- Occupation: Actor
- Years active: 1964–1985

= Barry Stokes (actor) =

British actor

Barry Stokes (born 1948) is a British actor.

His film credits include: Juan Antonio Bardem's The Corruption of Chris Miller, The Ups and Downs of a Handyman, Prey, Outer Touch, Hawk the Slayer, Rendezvous in Paris and Enemy Mine.

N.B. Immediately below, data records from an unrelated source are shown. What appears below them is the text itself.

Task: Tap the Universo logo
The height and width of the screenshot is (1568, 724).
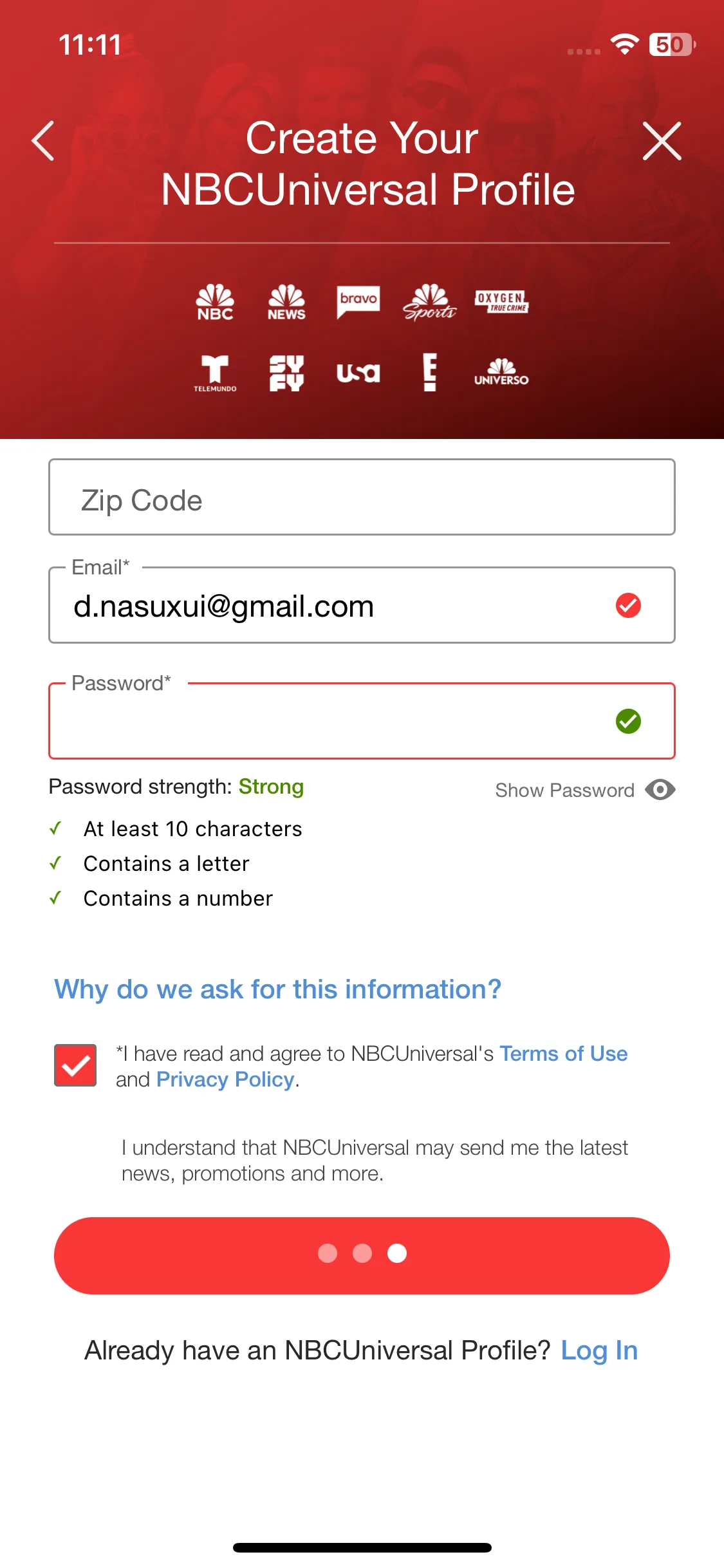Action: pos(501,373)
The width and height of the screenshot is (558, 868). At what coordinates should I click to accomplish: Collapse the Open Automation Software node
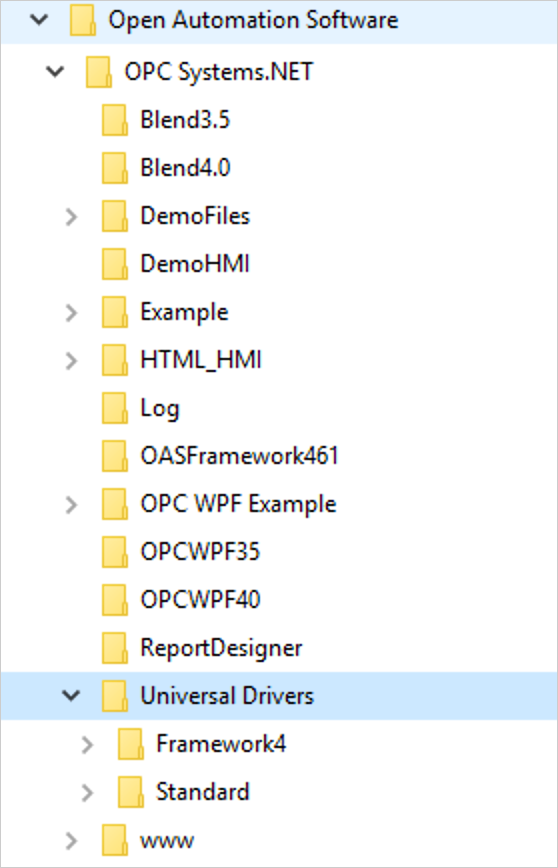pos(38,20)
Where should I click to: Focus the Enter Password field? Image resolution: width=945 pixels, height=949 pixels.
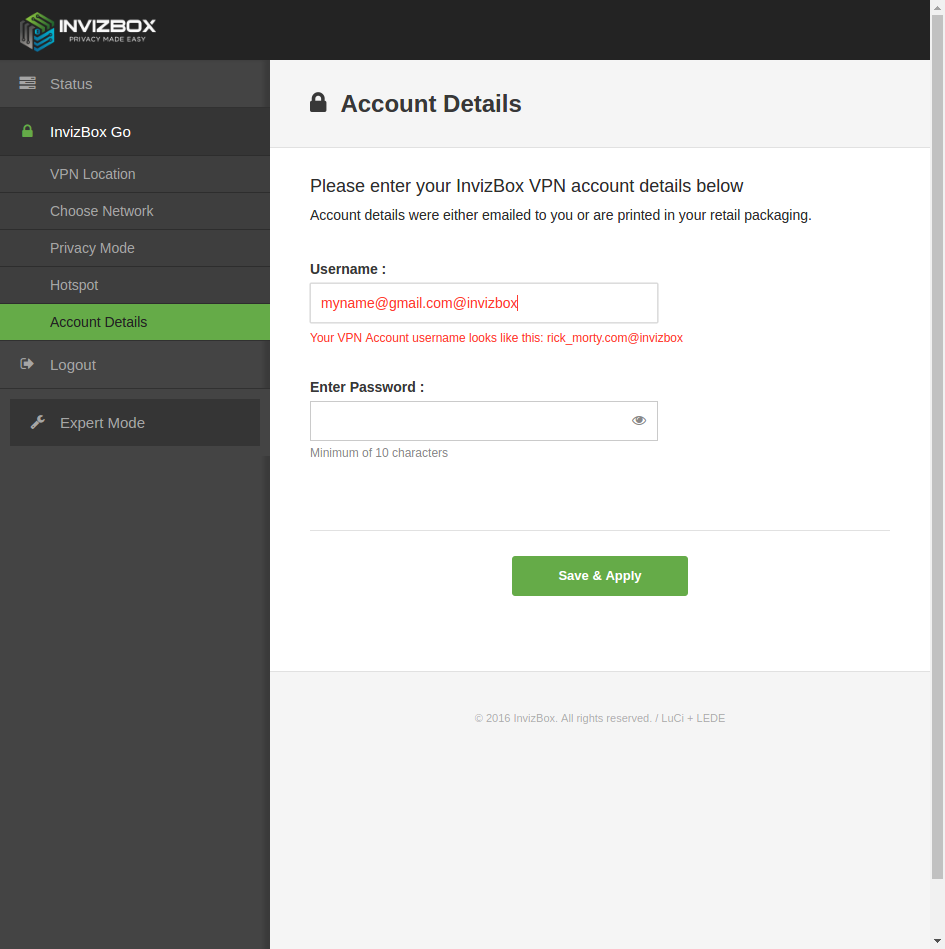pyautogui.click(x=468, y=421)
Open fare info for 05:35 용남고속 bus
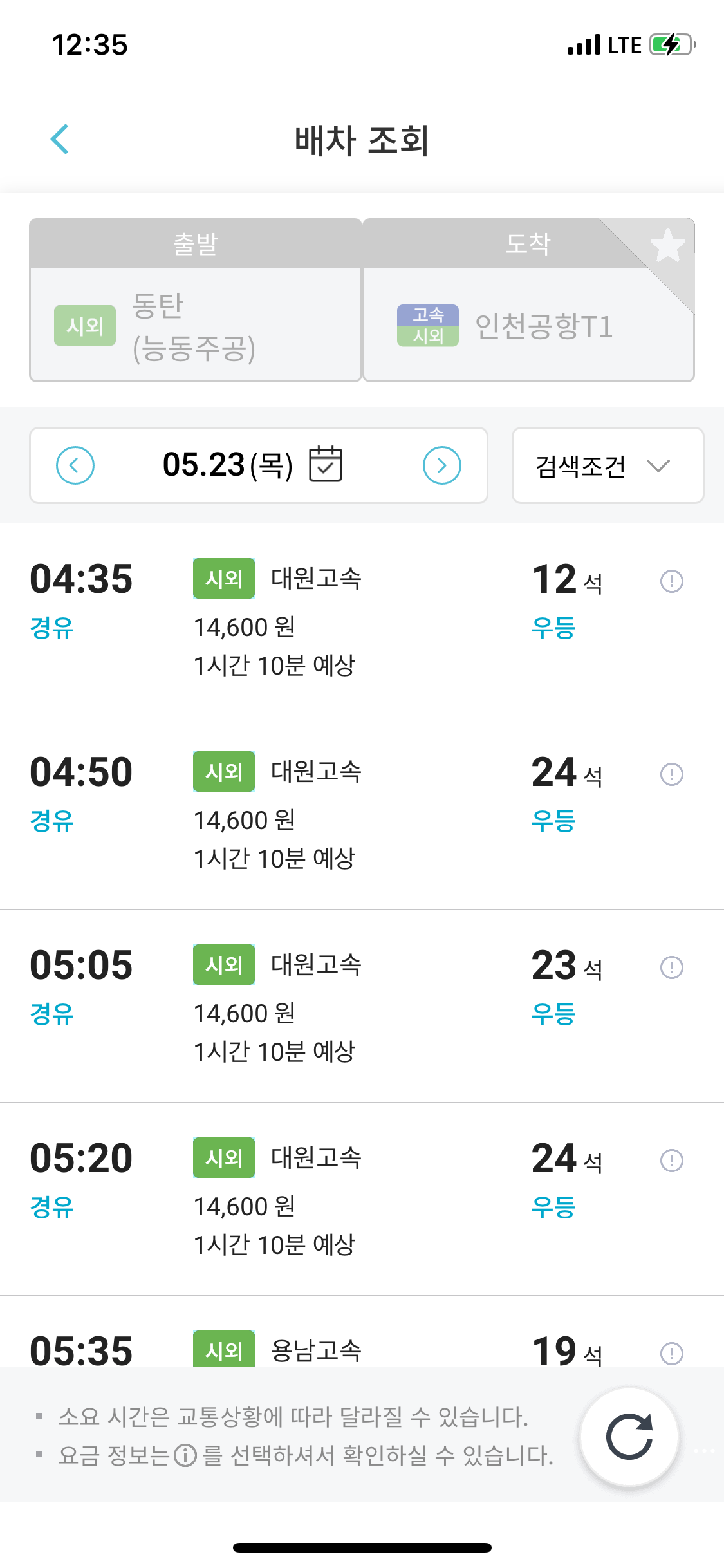The width and height of the screenshot is (724, 1568). pyautogui.click(x=671, y=1352)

His television appearances include: Tom Brown's Schooldays (as Brooke), Dixon of Dock Green, Z-Cars, UFO, Space: 1999, Survivors, The Professionals and Reilly, Ace of Spies.

==Filmography==

- Doomwatch (1971, TV) as Stephen Franklin
- Tom Brown's Schooldays (1971) as Brooke
- The Corruption of Chris Miller (1973) as Barney Webster
- Space: 1999 (1975, TV) as Jim Haines
- Jackanory Playhouse (1975, TV) as Nick Sutler
- The Ups and Downs of a Handyman (1975) as Bob
- The Prince and the Pauper (1976, TV) as Miles Hendon
- Prey (1977) as Anders
- Lady Oscar (1979) as André Grandier
- Outer Touch (1979) as Oliver
- Hammer House of Horror (1980, TV; episode "Carpathian Eagle") as 1st Victim
- Hawk the Slayer (1980) as Axe Man 2
- The Guns and the Fury (1981) as Paul Halders
- Rendezvous in Paris (1982) as Frank Davis
- Fanny Hill (1983) as Charles
- Reilly: Ace of Spies (1983, TV) as Cromie
- The Last Days of Pompeii (1984, TV) as Gar
- Romance on the Orient Express (1985, TV) as Flavio
- Enemy Mine (1985) as Huck

==Personal life==
Stokes is married to actor Gay Soper. They had a son, Matthew Stokes (1976–2009), who was also an actor.